The Edman degradation chemistry is a cyclic procedure where the PITC reagent is coupled to the free N-terminal amino group and cleaved off the protein. The PITC coupled residue is transferred to a flask, converted to a PTH-residue and the amino acid is identified by HPLC chromatography. The Edman degradation reaction cycle is repeated and a sequence of N-terminal amino acids is determined.
Since the Edman sequencing process never is 100% there will be a decrease in signal intensity as the process goes a long. Therefore the amount of material needed will increase with increased number of residues.
The Edman sequencing analysis will not work if the N-terminal amino group is blocked for the PITC chemistry due to e.g. acetylation or pyroglutamic acid which is frequent for antibodies. If the sample contains more than one protein, the chromatography will show multiple amino acids and a unique sequence cannot be read.
Protein sequencing analysis by N-terminal Edman degradation requires 2-10 micrograms, or 10-50 picomoles, of a pure protein.
If a protein sample contains more than one protein, the analysis will show a mixture of amino acids in each Edman degradation cycle, and a sequence can not be determinated.
Proteins can by analyzed from PVDF membranes after electroblotting from 1D/2D gels.
Alternatively, purified proteins in solution can be sequenced.
PVDF membrane samples
Eletrophoresis and electroblotting
Run 1D or 2D gel
Blot onto a PVDF membrane – DO NOT use Nitrocellulose membranes!
Wear gloves and avoid dust (keratin) contamination of gel and membrane
Stain the PVDF membrane with Ponceau or Coomassie Blue
Coomassie Blue and Ponceau S work well in combination with N-terminal Edman Sequencing – DO NOT use silver staining!
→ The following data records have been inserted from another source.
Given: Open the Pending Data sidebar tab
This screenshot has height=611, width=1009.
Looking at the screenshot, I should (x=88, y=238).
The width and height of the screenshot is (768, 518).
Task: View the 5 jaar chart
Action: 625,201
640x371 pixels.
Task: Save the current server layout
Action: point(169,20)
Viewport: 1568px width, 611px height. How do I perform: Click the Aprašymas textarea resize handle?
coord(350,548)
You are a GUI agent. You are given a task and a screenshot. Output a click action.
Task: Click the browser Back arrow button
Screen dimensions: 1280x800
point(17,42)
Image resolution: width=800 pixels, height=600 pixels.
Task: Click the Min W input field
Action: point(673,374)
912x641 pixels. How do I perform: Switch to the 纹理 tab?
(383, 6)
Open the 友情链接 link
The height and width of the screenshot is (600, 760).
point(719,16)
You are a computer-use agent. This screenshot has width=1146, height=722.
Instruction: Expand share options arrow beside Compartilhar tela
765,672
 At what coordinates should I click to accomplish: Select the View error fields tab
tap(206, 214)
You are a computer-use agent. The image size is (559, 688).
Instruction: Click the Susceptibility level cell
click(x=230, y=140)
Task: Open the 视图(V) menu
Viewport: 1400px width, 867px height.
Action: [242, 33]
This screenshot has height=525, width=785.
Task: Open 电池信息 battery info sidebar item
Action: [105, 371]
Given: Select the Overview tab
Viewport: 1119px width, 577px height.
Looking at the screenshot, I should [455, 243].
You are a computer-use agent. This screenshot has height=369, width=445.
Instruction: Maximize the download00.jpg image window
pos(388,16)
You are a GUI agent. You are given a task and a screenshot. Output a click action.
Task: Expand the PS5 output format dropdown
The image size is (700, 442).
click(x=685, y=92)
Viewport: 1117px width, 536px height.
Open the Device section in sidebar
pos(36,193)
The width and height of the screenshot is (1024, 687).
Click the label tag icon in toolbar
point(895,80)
Wash the PVDF membrane in water
IF glycine is used in the transfer buffer, the PVDF membrane should be washed carefully to remove the glycine
Learn here more about optimal PVDF membranes, blotting buffers and staining methods for Edman sequencing
Cut out the bands/spots of interest
Use a clean scalpel to cut out the protein bands. They should be clearly visible by Coomassie Blue/Ponceau staining to have sufficient protein amounts
Cut the protein band close to the edge to have a high protein concentration on a small membrane area
Cut and send 2-3 identical PVDF bands/spots if possible, for eventual back up analysis
Put the bands/spots into separate wells/tubes
Purity and sample amount
The chromatographic protein purity should be >90%
Avoid all detergents and keep buffer concentration at a minimum.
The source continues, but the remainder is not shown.